Тут всё давило, терзало, кусало, подталкивало к побегу, испытывало на прочность, сводило с ума. Как будто шептало: «Ага! Попался! Ну, коль назвался беженцем, будь добр, ощути все богатство палитры чувств изгнанника!» Тут тебе и доисторический страх, преследующий род людской с момента появления на Земле; и распирающие чувства негодования, обиды, ревности; и библейская боязнь быть гонимым до конца дней; и такая модная, но все же мучительная ностальгия; легендарное одиночество; груз воспоминаний, тяжелеющий день ото дня; стеной надвигающаяся ненависть мира; жалость к себе; унижение и готовность унижаться; отвращение к себе и еще большее ко всем остальным; бюрократический пресс; способность стать ничем под его давлением и продолжать убывать до бесконечности; научиться на себе измерять бесконечное убывание всех подлинных достоинств человека; стать свободным от всех них навсегда; стать меньше, чем ничто; познать беспредельность ненависти ко всему остальному миру; отчаяние в чистом виде, помноженное на нечистоплотность помыслов, и так далее, и тому подобное… Все те обычные симптомы, которые написаны на лице каждого азулянта и по которым в толпе коренного населения его можно выделить так же просто, как по особой желтизне больного гепатитом. Всё то, с чем беженец живет каждый божий день. Все то, что, собственно, и делает его беженцем, даже если он таковым на самом деле и не является; все равно, даже если его деревню и не бомбят, он боится депорта еще больше, чем тот, чью уже разбомбили. Чувства уравнивают всех. Разве что тот, чья деревня спит спокойно, сам в лагере спать спокойно не может, потому что его могут запросто отправить домой, поэтому он еще и завидует тому, чью деревню спалили, и мечтает втайне, чтоб его деревню спалили тоже.

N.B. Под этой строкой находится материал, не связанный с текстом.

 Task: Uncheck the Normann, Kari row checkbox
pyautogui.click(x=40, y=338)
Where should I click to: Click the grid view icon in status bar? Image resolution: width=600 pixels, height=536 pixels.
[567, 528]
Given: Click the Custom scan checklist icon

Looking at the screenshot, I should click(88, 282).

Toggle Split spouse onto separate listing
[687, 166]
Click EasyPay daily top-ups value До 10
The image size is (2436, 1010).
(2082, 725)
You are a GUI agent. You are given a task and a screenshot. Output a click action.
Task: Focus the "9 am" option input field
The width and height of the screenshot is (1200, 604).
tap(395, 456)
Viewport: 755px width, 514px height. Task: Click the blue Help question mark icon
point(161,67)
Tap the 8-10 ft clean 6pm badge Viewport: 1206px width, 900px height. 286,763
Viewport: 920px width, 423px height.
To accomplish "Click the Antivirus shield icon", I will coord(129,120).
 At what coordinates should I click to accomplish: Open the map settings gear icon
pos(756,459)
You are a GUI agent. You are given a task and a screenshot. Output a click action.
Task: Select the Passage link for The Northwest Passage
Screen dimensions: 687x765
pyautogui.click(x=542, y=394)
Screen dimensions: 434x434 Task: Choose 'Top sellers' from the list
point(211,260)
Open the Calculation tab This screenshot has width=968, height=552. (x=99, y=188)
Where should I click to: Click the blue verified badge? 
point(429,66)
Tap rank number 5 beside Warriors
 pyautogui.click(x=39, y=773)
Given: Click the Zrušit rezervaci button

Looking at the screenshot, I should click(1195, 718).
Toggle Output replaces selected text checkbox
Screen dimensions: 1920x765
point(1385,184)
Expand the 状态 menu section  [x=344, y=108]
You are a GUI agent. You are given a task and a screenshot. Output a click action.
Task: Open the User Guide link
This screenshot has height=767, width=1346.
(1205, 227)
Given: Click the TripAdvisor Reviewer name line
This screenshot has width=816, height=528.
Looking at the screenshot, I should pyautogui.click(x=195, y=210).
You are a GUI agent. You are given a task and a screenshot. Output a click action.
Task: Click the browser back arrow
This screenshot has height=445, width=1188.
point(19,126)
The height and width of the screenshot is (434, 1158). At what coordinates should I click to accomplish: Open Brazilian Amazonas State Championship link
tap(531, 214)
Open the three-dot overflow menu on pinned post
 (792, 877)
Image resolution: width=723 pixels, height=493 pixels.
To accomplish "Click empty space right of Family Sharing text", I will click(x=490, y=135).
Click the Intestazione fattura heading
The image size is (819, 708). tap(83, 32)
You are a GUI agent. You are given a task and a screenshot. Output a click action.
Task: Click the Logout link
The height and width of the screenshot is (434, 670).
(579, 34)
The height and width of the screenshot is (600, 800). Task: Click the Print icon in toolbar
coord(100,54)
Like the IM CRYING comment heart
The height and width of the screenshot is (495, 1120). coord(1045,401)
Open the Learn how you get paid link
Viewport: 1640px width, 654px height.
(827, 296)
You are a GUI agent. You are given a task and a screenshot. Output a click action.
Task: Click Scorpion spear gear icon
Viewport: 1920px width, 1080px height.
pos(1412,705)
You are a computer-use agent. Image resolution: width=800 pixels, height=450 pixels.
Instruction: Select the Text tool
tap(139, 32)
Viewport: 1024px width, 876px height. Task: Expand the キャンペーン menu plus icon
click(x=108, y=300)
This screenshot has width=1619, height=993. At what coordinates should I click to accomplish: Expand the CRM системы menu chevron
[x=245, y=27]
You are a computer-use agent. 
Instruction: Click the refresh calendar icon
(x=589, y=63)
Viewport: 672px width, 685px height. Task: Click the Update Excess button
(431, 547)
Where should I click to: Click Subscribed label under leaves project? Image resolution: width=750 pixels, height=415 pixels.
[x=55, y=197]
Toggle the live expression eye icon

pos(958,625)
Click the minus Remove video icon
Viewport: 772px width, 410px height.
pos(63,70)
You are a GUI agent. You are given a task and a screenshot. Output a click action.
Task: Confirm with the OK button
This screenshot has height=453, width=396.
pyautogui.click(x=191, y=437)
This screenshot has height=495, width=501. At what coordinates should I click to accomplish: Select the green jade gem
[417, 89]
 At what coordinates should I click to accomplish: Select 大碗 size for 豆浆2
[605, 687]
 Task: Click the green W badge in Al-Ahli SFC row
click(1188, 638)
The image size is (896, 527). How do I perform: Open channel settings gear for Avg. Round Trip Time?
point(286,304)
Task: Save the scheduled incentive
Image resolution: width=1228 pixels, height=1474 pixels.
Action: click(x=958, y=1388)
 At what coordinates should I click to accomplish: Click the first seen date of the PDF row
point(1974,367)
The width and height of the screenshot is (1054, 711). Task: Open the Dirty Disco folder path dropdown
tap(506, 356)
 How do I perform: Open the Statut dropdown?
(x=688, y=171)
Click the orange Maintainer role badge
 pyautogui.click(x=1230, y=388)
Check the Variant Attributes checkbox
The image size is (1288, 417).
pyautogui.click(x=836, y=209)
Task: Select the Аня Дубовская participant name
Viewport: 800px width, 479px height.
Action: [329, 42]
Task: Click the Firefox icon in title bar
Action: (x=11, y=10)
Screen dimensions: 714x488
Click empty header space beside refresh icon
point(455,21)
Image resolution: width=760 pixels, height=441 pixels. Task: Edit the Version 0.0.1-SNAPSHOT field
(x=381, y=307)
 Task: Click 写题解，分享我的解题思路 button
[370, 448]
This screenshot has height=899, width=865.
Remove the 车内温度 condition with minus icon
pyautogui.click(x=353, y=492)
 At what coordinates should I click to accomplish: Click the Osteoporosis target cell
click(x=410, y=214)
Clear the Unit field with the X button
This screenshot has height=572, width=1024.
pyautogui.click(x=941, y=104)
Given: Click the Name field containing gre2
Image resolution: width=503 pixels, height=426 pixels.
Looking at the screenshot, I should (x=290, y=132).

В лагере человек пробуждался с этим давящим на грудь и горло сжимающим сложным набором чувств. Люди вставали с этой удавкой на шее. С этой уже вставшей комом в горле обидой. С этими в узел завязавшимися чувствами в животе, с воспаленными глазами, почти на ощупь выбирались они из своих комнат, сплющенные, и брели в поисках кого-нибудь, кому бы сбыть эту тяжесть, на кого бы перевалить этот груз, кто бы помог ослабить этот узел, на кого бы вытолкнуть из горла этот ком. Люди начинали висельниками слоняться по лагерю. Сталкиваясь в коридорах, они начинали делиться переживаниями, рассказывая ночные кошмары, заражая друг друга ощущением тревоги (как будто становилось легче, если заразить этой тревогой другого). Они заводили разговоры, и разговоры заводили их, и как механические игрушки, чумные, взвинченные, они снимались с места и топали дальше в поисках кого-то еще, кто бы их успокоил. К ним липли другие, такие же одержимые, больные, взъерошенные. Их становилось все больше, больше… И это размножение страха и беспокойства начиналось с самого утра.
Все накопленное за ночь – думы и чувства, которыми болеет обычный азулянт, – вырывалось из человека с умноженной силой. Словно ты умер за ночь, а утро тебя реанимировало, вскрыло, привело в чувства электрическим шоком и приказало жить. И вот ты стонешь в постели, задаваясь извечным вопросом «на кой?..»
Так было устроено утро в лагере Фарсетруп. Оно включалось, как некий механизм. Оно прорабатывалось, шаг за шагом, как некий ритуал или процедура. Оно шлифовало нас всех, как строевые упражнения. Утро должно было являться, как палач с набором инструментов для предписанных дисциплинарной комиссией оздоровительных пыток. Инструменты были обычные. Утренний свет, холодок, различные звуки.
Свет, босоногий и зябкий, входил осторожно и неуверенно, как молодой робкий вор, но, изучив обстановку и быстро освоившись, набирал каждую минуту силу и хамовитость, становясь вскоре участливым, ко всему любопытным, и вот уже навязчивый, синий и бледный, он лез в душу лампой патологоанатома, выворачивая нутро наизнанку.
Этот свет почему-то был металлический, или даже стеклянный, совершенно сюрреалистический и циничный, он беспрепятственно вторгался внутрь и начинал жать, жать, точно его качала в каком-нибудь подвале ото всех сокрытая, скрежещущая всеми суставами динамо-машина. От этой едва зримой дрожи становилось нехорошо на сердце, как-то особенно тревожно, и вскоре начинал бить озноб. Это и был холодок. Он крался, как дух по мертвецкой, как беспризорный призрак, вот только что освободившийся от бренности плоти и еще не знающий ни чем себя занять, ни куда бы приткнуться, ходил и щипал спящие тела наугад и наудачу, авось проскользнет.